The repeal failed to reach the two-thirds majority needed under the rules by which Republicans brought it to the floor (and it would never have passed the Senate, much less crossed the president’s desk). But it was a political field day for conservatives crying freedom against a Democratic nanny state.
And yet again, it has revealed strategic weakness on the part of many environmental and energy efficiency advocates who believed that rational airing of the facts was a viable defense against a visceral, values-based argument.
They told us about the energy, money and pollution that we’d save. They talked about LEDs and CFLs. They rolled out light bulb makers and descendants of Thomas Edison. And they worked diligently to set the record straight about the mercury in those curly fluorescents that many of us will never learn to love.
But they never managed to focus on the core argument and quintessential American value, the freedom to choose.
In fact, Energy Secretary Steven Chu actually told reporters that “we are taking away a choice that continues to let people waste their own money.”
Elsewhere, Chu labored to explain that the law does not, in fact outlaw the conventional bulbs that many people are already hoarding. Others tried to get the point across, too. But the argument mostly got lost in the sauce.
This is one of those times when advocates needed to hammer one simple message over and over and over again, and then hammer it some more. And they needed to take the fight over the heads of the Beltway media.
Dale Bryk of the Natural Resources Defense Council made Stewart Varney of FOX News look like a fool on his own show for mindlessly pressing his anti-efficiency talking points (and she did it with a smile).
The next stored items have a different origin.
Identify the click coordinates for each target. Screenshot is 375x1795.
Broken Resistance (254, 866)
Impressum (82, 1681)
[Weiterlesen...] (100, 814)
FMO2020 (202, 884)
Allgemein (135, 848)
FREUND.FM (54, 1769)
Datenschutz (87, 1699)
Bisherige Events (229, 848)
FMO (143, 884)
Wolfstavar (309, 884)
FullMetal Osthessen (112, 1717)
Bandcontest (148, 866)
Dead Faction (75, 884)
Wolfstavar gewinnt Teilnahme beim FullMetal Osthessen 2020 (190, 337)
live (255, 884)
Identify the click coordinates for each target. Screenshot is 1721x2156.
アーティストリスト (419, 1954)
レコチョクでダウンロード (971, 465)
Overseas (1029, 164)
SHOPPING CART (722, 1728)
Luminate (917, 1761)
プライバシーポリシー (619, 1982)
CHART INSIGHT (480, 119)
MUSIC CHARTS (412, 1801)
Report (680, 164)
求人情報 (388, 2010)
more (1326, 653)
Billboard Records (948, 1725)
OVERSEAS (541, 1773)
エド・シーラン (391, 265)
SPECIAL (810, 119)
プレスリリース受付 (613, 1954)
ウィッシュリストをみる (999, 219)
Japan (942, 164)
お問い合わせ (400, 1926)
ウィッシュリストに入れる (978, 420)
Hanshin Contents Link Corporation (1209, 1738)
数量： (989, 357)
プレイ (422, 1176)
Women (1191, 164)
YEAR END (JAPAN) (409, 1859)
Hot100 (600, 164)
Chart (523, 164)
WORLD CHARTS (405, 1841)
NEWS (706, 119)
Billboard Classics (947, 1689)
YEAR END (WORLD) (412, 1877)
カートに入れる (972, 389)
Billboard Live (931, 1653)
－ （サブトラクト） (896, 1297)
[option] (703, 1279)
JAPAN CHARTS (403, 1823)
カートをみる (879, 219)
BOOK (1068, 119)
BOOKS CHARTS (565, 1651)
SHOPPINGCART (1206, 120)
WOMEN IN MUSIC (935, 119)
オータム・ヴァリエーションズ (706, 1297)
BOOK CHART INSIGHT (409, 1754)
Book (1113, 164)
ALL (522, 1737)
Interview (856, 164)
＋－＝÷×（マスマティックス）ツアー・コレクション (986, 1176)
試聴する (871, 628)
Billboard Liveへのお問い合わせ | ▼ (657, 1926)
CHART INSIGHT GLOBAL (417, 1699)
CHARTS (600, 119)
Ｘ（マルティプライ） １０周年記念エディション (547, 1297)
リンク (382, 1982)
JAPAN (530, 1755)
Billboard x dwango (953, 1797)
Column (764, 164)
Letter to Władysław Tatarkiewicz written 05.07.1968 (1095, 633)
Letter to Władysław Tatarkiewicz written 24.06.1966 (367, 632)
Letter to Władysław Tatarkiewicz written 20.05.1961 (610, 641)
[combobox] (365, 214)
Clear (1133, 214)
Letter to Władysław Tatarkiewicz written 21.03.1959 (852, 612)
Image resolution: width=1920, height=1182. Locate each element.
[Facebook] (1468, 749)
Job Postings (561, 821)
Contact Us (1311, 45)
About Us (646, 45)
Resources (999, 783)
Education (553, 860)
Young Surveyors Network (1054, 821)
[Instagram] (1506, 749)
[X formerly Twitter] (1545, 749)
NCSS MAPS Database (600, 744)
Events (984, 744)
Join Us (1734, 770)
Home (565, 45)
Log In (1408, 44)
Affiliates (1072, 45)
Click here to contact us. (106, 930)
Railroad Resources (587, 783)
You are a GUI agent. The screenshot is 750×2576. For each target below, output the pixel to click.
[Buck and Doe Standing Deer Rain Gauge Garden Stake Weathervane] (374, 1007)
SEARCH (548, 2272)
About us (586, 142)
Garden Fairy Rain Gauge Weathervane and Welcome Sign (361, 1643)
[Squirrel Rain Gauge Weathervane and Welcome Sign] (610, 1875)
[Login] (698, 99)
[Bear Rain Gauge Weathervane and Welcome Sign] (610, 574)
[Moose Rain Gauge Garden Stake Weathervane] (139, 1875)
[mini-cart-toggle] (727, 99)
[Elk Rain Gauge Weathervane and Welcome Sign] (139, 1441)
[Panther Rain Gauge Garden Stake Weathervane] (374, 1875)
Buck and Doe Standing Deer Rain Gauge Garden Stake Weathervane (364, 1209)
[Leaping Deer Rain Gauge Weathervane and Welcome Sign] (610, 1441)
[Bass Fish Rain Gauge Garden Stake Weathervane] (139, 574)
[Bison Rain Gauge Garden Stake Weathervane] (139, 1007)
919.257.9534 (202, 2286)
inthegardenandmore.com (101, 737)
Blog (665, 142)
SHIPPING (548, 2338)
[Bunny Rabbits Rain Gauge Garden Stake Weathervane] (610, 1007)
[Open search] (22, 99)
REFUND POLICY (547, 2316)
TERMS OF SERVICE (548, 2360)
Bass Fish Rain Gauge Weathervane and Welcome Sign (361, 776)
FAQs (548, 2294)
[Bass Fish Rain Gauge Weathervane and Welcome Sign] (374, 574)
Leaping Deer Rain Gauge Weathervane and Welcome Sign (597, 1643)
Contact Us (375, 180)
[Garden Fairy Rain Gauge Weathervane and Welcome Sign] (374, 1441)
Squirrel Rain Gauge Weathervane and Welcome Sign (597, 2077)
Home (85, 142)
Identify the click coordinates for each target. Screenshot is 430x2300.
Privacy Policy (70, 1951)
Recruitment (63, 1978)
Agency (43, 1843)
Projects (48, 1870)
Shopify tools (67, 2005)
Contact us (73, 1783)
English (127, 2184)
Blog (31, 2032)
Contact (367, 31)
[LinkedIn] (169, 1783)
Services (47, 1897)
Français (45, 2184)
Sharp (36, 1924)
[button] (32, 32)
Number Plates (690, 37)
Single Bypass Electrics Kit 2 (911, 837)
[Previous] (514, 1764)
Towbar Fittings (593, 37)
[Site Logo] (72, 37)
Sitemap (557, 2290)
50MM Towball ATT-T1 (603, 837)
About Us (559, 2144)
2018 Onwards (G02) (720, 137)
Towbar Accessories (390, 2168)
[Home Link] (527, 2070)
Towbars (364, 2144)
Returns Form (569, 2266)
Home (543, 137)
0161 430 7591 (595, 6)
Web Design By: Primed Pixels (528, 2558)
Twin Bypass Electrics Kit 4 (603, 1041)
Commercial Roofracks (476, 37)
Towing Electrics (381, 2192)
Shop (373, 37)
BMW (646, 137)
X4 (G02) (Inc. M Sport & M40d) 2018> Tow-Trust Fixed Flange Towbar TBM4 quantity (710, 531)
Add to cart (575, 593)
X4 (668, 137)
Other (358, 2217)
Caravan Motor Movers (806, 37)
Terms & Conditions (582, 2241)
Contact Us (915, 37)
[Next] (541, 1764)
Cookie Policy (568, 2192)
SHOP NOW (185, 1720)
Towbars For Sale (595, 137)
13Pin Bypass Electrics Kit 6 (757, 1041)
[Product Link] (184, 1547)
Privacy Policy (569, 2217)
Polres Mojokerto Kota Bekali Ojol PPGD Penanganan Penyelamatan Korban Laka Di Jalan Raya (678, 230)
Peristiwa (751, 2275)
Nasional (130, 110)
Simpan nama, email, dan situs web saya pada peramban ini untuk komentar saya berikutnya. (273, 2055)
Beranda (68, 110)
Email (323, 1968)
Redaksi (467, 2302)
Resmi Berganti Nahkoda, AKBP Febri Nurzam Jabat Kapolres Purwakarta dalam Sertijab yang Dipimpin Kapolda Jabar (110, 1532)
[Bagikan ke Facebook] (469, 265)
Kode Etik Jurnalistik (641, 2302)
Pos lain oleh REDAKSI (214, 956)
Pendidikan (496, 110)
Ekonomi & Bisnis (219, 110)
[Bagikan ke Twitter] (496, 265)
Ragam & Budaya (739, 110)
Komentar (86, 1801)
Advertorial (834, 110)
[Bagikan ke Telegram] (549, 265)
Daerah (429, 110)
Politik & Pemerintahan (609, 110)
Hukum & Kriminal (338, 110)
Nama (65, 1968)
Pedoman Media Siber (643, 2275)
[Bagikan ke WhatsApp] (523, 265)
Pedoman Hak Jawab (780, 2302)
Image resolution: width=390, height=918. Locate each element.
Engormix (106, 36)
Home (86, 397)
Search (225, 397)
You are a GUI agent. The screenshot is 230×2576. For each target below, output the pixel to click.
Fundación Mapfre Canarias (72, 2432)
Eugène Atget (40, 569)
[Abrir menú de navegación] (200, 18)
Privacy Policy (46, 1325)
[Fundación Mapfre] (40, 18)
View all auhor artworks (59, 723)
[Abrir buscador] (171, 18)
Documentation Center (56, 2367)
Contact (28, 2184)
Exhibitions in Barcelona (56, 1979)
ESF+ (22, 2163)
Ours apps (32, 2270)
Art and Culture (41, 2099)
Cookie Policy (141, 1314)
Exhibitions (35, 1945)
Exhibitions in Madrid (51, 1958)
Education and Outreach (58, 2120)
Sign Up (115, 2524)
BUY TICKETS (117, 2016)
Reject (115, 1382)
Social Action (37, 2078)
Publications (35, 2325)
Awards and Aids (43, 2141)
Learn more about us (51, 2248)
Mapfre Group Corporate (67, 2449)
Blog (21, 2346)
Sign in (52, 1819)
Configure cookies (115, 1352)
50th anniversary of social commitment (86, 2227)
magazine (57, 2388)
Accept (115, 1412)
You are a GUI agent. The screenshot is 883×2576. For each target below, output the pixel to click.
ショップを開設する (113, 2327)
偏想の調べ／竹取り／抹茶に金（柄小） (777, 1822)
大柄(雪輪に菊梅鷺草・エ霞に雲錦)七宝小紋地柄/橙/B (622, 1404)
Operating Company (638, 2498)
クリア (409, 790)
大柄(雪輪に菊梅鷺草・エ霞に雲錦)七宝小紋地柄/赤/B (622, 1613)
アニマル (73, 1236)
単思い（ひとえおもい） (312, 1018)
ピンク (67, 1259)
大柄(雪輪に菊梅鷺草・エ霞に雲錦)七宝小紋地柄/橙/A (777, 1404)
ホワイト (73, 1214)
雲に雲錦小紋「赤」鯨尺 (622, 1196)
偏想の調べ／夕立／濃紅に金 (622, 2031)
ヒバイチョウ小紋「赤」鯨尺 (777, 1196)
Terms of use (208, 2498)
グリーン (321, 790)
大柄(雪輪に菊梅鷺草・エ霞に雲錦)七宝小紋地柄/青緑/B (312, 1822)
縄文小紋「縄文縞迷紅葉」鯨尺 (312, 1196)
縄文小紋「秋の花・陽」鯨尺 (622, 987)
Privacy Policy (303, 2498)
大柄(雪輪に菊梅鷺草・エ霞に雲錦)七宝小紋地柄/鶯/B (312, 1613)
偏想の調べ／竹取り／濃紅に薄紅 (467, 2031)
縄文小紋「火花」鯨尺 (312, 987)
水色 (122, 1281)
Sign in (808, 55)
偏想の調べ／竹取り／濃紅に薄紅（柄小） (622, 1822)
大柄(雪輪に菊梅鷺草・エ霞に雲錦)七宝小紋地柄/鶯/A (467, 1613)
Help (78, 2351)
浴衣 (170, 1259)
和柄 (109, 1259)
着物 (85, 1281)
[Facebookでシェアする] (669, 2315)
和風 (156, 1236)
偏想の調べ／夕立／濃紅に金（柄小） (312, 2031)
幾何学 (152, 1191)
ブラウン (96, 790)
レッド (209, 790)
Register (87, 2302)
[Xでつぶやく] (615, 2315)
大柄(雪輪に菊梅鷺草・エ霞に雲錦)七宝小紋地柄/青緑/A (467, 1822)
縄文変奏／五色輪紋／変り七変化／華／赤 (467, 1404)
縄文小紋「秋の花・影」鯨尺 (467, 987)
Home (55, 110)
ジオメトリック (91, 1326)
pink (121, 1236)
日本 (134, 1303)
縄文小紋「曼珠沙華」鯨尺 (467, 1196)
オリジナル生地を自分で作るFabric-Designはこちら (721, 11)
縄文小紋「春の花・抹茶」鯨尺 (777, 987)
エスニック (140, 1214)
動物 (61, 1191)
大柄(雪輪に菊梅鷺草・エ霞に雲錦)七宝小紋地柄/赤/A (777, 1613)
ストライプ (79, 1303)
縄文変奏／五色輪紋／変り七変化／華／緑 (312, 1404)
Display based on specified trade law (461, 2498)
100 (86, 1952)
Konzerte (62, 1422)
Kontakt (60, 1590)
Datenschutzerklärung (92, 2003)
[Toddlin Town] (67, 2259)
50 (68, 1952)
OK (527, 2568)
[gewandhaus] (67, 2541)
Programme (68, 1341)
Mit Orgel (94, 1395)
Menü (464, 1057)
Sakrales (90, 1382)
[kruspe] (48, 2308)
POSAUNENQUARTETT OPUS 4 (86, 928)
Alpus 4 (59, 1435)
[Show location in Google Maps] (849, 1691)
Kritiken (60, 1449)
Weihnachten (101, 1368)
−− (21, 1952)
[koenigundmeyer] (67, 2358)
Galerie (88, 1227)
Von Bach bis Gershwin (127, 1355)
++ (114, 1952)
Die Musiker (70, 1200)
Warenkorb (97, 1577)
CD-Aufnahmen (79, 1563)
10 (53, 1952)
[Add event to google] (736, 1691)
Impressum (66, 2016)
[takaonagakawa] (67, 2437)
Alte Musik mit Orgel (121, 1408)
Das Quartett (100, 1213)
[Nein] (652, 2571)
Unfortunately, this was the exception.
We never got to see Mika Brzezinski or Rachel Ray or holding up identical looking lights and explaining that this is your bulb before the law, and this is your bulb after. Or how about the CEOs of Lowes and Home Depot together in their blue and orange aprons holding those same lights?
If there’s one thing that should be perfectly clear by now, it is that facts are no match for fervor. Thanks to procedural quirk, the good guys managed not to lose the vote tonight. But the zealous partisans using this issue for their own ends carried the PR fight.